Putin takes great pains to point out that there is no persecution of gays in Russia but defends the law that bans homosexual propaganda since it is meant to prevent teachers and the like from converting their students to an “alternative” life style in the same vein as Communist teachers being fired in the 50s so their students wouldn’t stop believing in capitalism. What stupidity. A 14 year old boy or girl knows what their sexual preferences are at that point and would not be susceptible to “propaganda”. And what would that mean, anyhow? Assigning them Allen Ginsberg poems?

Putin lays it on the line. As head of state, he sees his duty as upholding traditional values and family values. When asked by Stone what that entails, he replies that same-sex marriages will not produce children. “God has decided, and we have to care about birth rates in our country. We have to reinforce families.”

In a lame attempt to entice Putin into sounding less disgusting, Stone refers to the possibility that in a society with “dysfunctions”, there might be children in orphanages who need a more supportive environment, even if it is gay or lesbian parents that adopt them. He replies, “I cannot say our society welcomes that, and I’m quite frank about that.”

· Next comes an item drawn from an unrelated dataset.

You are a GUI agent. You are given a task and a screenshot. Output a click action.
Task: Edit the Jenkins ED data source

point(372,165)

For me, the whole Russiagate question is a joke. I say that as someone who is sympathetic to Putin pointing out in the fourth and final episode of the interviews that the USA has meddled in Russian elections ever since the fall of the USSR, not to speak of a country like Nicaragua whose elections the CIA, the NED and other American agencies subverted with impunity.

However, what troubles me greatly is that many of the people who scream the loudest about the investigations pushed by the Democrats are aligned with Stone on the need to defend Putin tout court.

Why would the left find Putin so attractive? I think to some extent it is his animal magnetism that must have drawn Stone to him as well. When he is not asking Putin softball questions of the sort that Charlie Rose might ask Barack Obama, he is oohing and aahing over Putin’s physical assets. It resonates eerily with Ronald Reagan’s popularity among college boys who kept posters of the Gipper chopping wood at his ranch on their dormitory walls.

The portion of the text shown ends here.